L'autorité compétente requérante fournit les informations suivantes à l'autorité compétente de l'Etat requis:

a)
le nom et une adresse de la personne faisant l'objet d'un contrôle ou d'une enquête et, si disponible, tout autre élément de nature à faciliter l'identification de la personne (date de naissance, état-civil …);
b)
la période visée par la demande;
c)
une description des renseignements recherchés, notamment leur nature et la forme sous laquelle l'Etat requérant souhaite recevoir les renseignements de l'Etat requis;
d)
le but fiscal dans lequel les renseignements sont demandés;
e)
dans la mesure où ils sont connus, les nom et adresse de toute personne dont il y a lieu de penser qu'elle est en possession des renseignements demandés.

Les règles de procédure administratives relatives aux droits du contribuable s'appliquent dans l'Etat requis, sans pour autant que leur application puisse entraver ou retarder indûment les échanges effectifs de renseignements.

Il est entendu que les Etats contractants ne sont pas tenus, sur la base de l'art. 28 de la Convention, de procéder à un échange de renseignements spontané ou automatique.

Fait en deux exemplaires à Paris, le neuf septembre mil neuf cent soixante six.


Varia

Art. 21, par. 2 de l'Avenant du 22 juillet 1997

2. Les dispositions de l'Avenant s'appliqueront:

a)
en ce qui concerne les impôts perçus par voie de retenue à la source, aux sommes imposables à compter de la date d'entrée en vigueur de l'Avenant;
b)
en ce qui concerne les impôts sur le revenu qui ne sont pas perçus par voie de retenue à la source, aux revenus afférents, suivant les cas, à toute année civile ou à tout exercice en cours à la date d'entrée en vigueur de l'Avenant ou commençant après cette date;
c)
en ce qui concerne les autres impôts, aux impositions dont le fait générateur interviendra à compter de la date d'entrée en vigueur de l'Avenant, et également, en ce qui concerne la taxe professionnelle visée au par. 5 de l'art. 8 de la convention, aux impositions non encore acquittées pour lesquelles un litige est en cours à cette même date.
Art. 11, par. 2 à 4 de l'Avenant du 27 août 2009
2.  Les dispositions de l'Avenant s'appliquent, en ce qui concerne les impôts sur le revenu, aux revenus afférents, suivant les cas, à toute année civile ou tout exercice commençant après l'année civile au cours de laquelle l'Avenant est entré en vigueur.

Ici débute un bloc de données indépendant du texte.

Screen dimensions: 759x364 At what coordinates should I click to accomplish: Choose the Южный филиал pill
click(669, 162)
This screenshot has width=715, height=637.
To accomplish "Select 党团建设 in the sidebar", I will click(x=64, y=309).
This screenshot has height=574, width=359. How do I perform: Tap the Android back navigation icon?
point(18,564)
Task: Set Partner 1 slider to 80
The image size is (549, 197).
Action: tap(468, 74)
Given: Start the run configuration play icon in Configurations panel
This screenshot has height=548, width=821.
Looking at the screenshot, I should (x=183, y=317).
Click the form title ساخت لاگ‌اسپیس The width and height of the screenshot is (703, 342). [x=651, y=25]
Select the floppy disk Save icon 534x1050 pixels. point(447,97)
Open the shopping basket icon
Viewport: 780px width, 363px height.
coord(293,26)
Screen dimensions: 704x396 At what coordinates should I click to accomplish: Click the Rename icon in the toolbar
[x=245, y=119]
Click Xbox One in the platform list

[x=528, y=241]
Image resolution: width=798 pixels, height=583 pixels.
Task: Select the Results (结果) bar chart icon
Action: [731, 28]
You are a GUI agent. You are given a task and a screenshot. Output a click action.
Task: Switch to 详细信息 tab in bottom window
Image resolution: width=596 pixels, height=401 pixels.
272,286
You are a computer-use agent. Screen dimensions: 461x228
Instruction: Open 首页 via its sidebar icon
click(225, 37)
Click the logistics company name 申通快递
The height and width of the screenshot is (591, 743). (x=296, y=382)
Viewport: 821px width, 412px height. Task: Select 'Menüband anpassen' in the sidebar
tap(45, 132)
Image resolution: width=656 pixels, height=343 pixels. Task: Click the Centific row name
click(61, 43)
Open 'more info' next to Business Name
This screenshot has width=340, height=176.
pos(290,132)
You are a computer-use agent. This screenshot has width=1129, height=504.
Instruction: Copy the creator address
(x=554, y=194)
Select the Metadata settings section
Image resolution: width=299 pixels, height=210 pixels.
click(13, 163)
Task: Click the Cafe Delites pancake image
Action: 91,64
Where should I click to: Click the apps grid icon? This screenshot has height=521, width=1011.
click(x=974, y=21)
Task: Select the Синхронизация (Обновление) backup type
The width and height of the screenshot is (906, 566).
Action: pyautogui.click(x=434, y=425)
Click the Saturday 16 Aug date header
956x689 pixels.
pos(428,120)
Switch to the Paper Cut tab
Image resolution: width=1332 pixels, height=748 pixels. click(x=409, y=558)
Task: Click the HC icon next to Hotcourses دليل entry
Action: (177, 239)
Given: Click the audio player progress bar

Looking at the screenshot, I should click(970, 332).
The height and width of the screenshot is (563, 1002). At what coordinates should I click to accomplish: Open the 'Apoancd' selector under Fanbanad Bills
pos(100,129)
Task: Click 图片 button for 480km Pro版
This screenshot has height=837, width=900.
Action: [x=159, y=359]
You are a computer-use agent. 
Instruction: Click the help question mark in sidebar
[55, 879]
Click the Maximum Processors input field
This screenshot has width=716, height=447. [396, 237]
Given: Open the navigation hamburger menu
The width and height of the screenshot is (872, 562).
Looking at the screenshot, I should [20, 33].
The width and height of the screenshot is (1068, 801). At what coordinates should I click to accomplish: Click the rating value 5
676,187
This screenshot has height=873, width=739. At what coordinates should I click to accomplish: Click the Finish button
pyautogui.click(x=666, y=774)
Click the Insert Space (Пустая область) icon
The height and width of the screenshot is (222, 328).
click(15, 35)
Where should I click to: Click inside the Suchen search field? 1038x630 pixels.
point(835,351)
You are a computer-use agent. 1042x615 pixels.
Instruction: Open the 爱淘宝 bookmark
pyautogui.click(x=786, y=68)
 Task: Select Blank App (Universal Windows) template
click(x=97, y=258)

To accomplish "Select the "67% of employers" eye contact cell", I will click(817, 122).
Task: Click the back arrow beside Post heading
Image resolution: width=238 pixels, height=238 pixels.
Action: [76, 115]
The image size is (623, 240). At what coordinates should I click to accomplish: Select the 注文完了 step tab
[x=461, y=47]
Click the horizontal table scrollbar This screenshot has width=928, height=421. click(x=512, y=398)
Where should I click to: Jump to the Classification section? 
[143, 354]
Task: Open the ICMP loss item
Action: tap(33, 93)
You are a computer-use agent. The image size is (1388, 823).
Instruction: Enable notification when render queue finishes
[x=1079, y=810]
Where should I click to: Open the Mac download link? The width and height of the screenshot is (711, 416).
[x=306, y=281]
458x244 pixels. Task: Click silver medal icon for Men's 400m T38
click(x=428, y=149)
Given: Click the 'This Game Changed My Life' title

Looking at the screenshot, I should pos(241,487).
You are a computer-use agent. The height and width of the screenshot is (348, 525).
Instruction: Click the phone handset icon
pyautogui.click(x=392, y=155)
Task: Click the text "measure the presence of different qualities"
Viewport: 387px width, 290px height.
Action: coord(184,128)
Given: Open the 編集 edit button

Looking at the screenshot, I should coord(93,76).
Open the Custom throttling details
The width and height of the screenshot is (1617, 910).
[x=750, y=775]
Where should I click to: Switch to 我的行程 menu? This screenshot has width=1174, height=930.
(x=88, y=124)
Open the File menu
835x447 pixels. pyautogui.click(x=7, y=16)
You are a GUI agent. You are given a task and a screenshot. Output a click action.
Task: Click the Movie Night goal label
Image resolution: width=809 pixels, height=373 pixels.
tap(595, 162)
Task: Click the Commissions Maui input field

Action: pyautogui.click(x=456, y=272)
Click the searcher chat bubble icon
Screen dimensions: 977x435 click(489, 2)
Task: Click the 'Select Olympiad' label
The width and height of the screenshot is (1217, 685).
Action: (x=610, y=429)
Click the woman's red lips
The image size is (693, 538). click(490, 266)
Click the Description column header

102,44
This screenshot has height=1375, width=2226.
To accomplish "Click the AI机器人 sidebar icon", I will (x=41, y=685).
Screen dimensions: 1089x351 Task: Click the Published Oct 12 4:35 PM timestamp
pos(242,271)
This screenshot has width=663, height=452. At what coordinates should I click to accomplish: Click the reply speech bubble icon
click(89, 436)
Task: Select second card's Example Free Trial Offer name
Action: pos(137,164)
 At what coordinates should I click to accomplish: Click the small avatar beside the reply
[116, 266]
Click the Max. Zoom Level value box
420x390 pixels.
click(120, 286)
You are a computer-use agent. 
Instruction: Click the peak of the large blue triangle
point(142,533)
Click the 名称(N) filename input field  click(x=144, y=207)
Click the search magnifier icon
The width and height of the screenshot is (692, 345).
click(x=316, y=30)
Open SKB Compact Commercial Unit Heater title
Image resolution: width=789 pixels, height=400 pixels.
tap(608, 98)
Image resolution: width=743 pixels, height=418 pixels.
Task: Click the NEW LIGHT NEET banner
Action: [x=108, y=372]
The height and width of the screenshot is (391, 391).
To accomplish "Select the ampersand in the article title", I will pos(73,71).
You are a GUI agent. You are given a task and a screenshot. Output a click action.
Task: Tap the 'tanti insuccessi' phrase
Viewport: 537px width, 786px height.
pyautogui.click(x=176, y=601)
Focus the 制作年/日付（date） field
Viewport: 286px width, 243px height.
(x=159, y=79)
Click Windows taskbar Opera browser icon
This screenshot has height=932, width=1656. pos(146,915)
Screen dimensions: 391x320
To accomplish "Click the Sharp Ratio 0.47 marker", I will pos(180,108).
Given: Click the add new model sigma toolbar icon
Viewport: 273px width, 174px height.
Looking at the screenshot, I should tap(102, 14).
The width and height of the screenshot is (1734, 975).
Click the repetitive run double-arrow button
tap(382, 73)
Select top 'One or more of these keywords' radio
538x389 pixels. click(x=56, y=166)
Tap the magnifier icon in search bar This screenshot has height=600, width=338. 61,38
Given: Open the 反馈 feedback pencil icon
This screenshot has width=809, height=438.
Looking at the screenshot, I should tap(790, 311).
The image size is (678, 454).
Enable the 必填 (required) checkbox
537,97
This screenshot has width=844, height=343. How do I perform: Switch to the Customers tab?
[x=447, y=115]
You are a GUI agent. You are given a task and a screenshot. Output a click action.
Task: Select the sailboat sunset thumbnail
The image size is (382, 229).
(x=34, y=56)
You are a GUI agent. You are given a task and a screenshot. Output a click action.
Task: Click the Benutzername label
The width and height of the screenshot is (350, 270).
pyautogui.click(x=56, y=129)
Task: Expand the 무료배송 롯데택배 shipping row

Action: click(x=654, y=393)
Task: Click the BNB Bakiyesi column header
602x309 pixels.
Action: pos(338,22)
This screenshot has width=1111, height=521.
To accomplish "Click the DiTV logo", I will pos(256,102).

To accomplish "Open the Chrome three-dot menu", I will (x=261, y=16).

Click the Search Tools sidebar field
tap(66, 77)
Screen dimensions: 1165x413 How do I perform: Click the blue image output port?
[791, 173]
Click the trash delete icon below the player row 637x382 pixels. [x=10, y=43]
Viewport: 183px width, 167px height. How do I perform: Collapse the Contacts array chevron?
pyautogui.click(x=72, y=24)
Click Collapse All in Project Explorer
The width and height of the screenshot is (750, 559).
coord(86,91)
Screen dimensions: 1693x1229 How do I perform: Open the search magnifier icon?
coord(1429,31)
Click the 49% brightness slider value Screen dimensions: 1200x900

3.  Nonobstant les dispositions du par. 2, le présent Avenant est applicable aux demandes d'échange de renseignements concernant toute année civile ou tout exercice commençant à compter du 1er janvier de l'année qui suit immédiatement la date de signature du présent Avenant.

4.  L'art. 28bis est applicable à toute créance non prescrite, selon le droit de l'Etat requérant, à la date d'entrée en vigueur du présent Avenant.